When Sharia is accepted to any extent as the law of the land, even putatively tolerant regimes can rapidly become less “respectful of minority faiths.” Constitutions define the relationship of the people to their government, the rights of citizens, and limitations (sometimes more, sometimes less) on the government’s power. If Islamic law is a basis for those boundaries, whether broadly or specifically construed, any additional rights granted by the government (by legislation or simple inaction) are subject at any time to a Sharia trump card. In nations like Algeria and Jordan where things “suddenly” appear to be getting worse, it is only because there has arisen sufficient political will to enforce Islamic law more aggressively, and, obviously, there is no constitutional limitation on the reach of Sharia law. And similar situations can arise where localized populations reject the authority of an existing secular system in favor of Sharia.

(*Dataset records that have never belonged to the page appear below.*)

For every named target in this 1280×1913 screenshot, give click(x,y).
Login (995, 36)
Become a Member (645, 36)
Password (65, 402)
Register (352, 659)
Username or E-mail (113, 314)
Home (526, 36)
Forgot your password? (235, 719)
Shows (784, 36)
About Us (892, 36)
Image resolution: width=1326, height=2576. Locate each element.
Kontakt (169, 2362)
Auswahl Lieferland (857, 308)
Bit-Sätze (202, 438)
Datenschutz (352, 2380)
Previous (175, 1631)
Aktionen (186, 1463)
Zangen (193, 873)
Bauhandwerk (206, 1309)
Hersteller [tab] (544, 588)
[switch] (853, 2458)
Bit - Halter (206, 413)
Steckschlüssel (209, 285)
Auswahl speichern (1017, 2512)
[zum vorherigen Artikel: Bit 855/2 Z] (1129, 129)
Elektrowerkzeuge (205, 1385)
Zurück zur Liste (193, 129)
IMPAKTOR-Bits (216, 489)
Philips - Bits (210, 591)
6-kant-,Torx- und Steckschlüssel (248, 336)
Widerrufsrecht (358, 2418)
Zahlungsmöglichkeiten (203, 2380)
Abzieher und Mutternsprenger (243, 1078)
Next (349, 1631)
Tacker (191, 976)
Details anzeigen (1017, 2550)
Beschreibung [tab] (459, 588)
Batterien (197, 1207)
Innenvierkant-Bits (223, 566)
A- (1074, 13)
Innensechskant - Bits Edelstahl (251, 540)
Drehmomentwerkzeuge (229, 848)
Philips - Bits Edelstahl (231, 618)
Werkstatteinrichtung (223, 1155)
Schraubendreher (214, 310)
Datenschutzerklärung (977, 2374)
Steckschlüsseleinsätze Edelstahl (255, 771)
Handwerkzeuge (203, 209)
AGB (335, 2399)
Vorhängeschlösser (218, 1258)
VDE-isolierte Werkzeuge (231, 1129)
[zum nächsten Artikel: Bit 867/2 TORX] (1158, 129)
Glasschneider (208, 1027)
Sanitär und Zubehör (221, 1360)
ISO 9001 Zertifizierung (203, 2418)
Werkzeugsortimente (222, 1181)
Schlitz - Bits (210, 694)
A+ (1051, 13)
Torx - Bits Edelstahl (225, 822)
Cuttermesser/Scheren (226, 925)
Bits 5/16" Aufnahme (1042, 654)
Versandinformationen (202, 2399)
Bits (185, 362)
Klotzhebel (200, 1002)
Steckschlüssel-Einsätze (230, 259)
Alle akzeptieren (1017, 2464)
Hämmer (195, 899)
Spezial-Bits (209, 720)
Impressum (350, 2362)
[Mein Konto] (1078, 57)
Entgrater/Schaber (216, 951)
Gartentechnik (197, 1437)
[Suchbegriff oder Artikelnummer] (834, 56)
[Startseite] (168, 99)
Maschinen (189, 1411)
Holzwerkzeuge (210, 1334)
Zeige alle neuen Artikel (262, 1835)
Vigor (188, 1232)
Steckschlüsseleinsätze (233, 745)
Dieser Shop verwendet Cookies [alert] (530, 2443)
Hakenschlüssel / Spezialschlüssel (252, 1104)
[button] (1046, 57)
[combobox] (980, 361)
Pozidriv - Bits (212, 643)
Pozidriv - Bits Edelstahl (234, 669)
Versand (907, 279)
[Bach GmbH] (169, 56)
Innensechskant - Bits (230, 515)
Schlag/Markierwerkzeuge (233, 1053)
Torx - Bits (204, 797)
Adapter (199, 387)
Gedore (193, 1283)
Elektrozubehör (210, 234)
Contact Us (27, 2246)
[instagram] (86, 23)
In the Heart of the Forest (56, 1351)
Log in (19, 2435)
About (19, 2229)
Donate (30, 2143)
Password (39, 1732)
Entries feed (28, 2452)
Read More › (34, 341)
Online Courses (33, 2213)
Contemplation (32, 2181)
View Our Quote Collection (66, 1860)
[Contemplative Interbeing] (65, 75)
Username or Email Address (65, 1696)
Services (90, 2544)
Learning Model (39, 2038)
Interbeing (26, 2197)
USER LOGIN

One wonders if the cognitive dissonance at the State Department ever reaches a breaking point, when the party line is that Islam is fundamentally tolerant, but problems of the same nature crop up from Algeria to Iran. “Religious freedom worsens in Jordan, Algeria: US,” from Agence France-Presse, September 19:
WASHINGTON (AFP) “” Religious freedom took a turn for the worse in the last year in China, Egypt and Iran, but also in normally more tolerant countries like Jordan and Algeria, the State Department said Friday.
The State Department’s annual report on religious freedoms around the world for the period between July 2007 and July 2008 also singled out North Korea again as among the worst violators of religious freedom.
But there were new concerns about Jordan and Algeria, “which traditionally have been more respectful of minority faiths,” according to John Hanford III, the ambassador at large for religious freedom.
“The government’s de factor and de jure policies have precipitated a decline in the status of religious freedom during this reporting period,” the report said.
In February, the government began enforcing an ordinance which “makes proselytizing a criminal offense,” it said.
It said that the ordinance mandates “that anyone who makes, stores or distributes printed documents, or audiovisual materials with the intent of ‘shaking the faith‘ of a Muslim may also face a maximum of five years’ imprisonment” and a fine equivalent to 7,100 dollars.
“In Jordan, a Sharia Court found a convert from Islam to Christianity guilty of apostasy, annulled his marriage, and declared him to be without any religious identity,” said Hanford, who oversaw the report.
“The Jordanian government also harassed individuals and organizations based on religious affiliation,” he said. […]
In Egypt, the report said that “several government measures and practices undertaken during the reporting period contributed to a decline in government respect for religious freedom.”
It cited in particular the restriction of the right to convert to only non-Muslims.
In Saudi Arabia, “there were incremental improvements in specific areas, such as better protection of the right to possess and use personal religious materials,” it said.
Myanmar, Eritrea, Iran, North Korea, Sudan, and Uzbekistan maintained the status quo. Along with China, these countries are on the State Department blacklist, or the Countries of Particular Concern, which incur sanctions.
And yet Saudi Arabia is in many ways as bad or worse than the official “Countries of Particular Concern.”
The blacklist is renewed at the end of the year on the basis of the report.
In presenting the report, Secretary of State Condoleezza Rice rejected what she said were attempts by the Organization of the Islamic Conference (OIC) to criminalize “defamation” of religions, such caricatures or other images of the prophet Mohammed, which is forbidden in Islam.
The OIC represents 57 Muslim countries around the world.
“We’re concerned by efforts to promote a so-called defamation of religions concept, which has been the focus of numerous resolutions passed at the United Nations,” Rice said.
“Instead of protecting religion practice and promoting tolerance, this concept seeks to limit freedom of speech, and that could undermine the standards of international religious freedom,” she said.